- Exercise brief: Once the line with "Given: Click the Version column header" is found, write it out along with each later line exactly, through the end of the entries, skipping every picture.

--- Data extracts ---

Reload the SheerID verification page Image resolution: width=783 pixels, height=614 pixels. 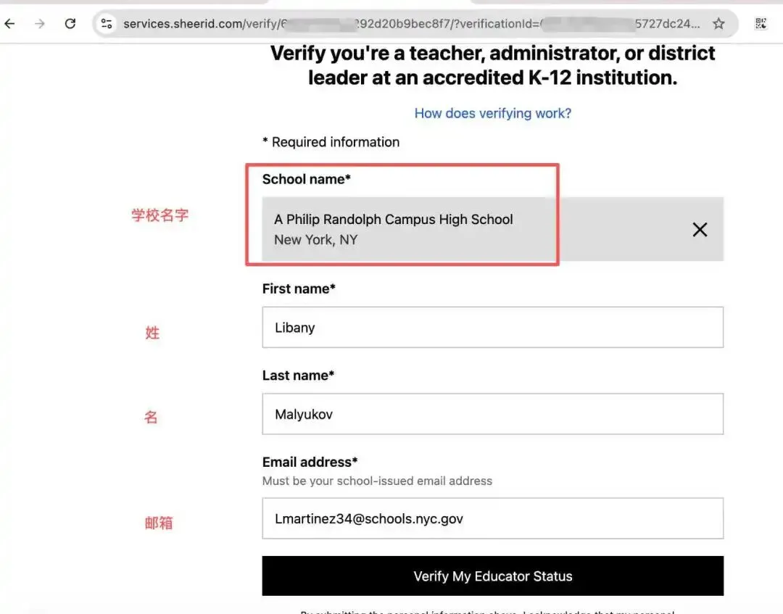tap(70, 24)
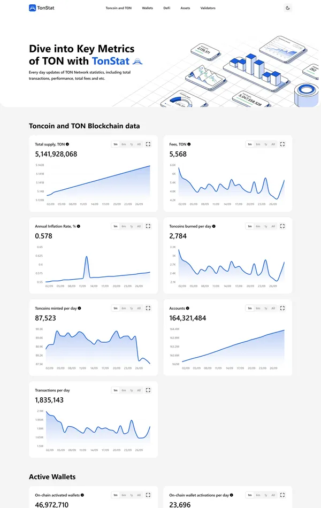The image size is (321, 508).
Task: Navigate to Validators section
Action: click(x=208, y=9)
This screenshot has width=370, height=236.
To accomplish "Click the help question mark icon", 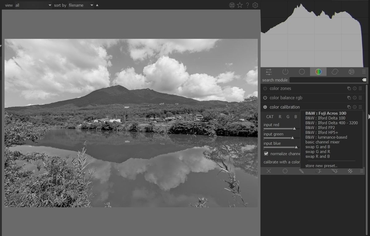I will (247, 5).
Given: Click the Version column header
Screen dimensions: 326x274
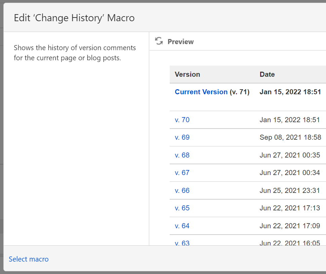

---

- Solution for this exercise:
Given: Click the Version column header
Screen dimensions: 326x274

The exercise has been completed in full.